Hematologic, digestive, and infectious toxicities were the most frequently registered. The toxicities with a severity degree over or equal to 3 in the CTCAE 4.0 scale and an incidence greater than 5 cases (Figure 2) were: among clinical parameters, fever, neutropenia, and oral mucositis; among analytical parameters, anemia, neutropenia, thrombocytopenia, and hypertransaminasemia (increase of AST, ALT, and GGT). Respiratory toxicity was not frequent (3–7% incidence) but severe in all cases (≥3). Death directly attributable to drug toxicity was not found in the group.

3.1.3. Genotyping

The polymorphisms analyzed in our cohort and the frequency of the variants are shown in Supplementary Material, Tables S2 and S4.

3.2. Correlation between Genetic Polymorphisms and Toxicity

Only those clinical variables present in five or more patients with severe toxicity (≥3 on CTCAE 4.0) were included in the correlation study. Thus, the analyzed variables were anemia (43 patients), neutropenia (52 patients), thrombocytopenia (30 patients), hypertransaminasemia (ALT, 15 patients; AST, 15 patients; GGT, 10 patients), neutropenic fever (26 patients), and oral mucositis (7 patients). After elastic net penalized logistic regression, associations were found (Table 1) between severe anemia and 12 polymorphisms (7 with protective effect and 5 with increased risk) of 12 genes and severe neutropenia and 16 polymorphisms (10 with protective effect and 6 with increased risk) of 16 genes. Severe thrombocytopenia was also associated with 18 genetic polymorphisms in 16 genes (9 with a protective effect and 9 with an increased risk).

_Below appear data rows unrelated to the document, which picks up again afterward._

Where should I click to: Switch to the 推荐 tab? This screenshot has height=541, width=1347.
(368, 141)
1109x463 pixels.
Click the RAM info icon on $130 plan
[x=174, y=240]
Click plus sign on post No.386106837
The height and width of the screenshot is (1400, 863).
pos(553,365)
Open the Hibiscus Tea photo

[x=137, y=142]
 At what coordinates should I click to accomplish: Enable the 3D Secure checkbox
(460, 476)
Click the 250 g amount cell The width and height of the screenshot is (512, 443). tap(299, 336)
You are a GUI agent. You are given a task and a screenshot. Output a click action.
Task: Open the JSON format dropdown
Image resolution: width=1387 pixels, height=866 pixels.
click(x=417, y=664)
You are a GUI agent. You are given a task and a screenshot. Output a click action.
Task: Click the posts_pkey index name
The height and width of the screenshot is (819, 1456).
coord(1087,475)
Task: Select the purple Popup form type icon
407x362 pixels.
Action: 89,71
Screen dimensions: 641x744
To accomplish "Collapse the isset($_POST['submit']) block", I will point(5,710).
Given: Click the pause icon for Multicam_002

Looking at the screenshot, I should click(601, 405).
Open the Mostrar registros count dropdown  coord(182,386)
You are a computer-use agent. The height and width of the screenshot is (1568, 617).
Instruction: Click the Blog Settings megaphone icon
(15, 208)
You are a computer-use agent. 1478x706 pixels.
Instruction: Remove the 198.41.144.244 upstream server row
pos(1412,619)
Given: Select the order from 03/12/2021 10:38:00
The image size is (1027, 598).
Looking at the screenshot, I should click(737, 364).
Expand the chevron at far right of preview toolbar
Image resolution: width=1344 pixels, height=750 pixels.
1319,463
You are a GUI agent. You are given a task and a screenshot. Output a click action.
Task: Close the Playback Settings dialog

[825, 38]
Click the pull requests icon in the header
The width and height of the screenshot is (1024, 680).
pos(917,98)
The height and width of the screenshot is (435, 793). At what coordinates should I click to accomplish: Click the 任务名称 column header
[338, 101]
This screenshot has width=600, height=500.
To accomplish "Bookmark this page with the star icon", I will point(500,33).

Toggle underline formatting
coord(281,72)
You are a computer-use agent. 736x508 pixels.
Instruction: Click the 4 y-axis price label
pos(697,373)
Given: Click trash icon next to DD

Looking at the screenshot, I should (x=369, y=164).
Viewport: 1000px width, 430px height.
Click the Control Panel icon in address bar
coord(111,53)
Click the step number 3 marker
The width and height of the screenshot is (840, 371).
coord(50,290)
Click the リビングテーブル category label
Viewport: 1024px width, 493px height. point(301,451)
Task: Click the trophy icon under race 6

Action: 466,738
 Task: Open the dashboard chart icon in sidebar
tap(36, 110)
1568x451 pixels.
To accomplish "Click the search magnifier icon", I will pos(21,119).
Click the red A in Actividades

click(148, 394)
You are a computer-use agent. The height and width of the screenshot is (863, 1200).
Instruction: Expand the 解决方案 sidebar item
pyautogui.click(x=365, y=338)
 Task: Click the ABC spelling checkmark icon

3.3. Correlation between Polymorphisms and Survival

3.3.1. Overall Survival (OS)

Logistic regression evidenced associations between overall survival and 26 genetic polymorphisms belonging to 21 different genes. Among these, 14 are factors of poorer prognosis (increased probability of death during follow-up or lower overall survival: HR higher than 1), whereas the other 12 polymorphisms imply a better prognosis (HR lower than 1) (Table 2).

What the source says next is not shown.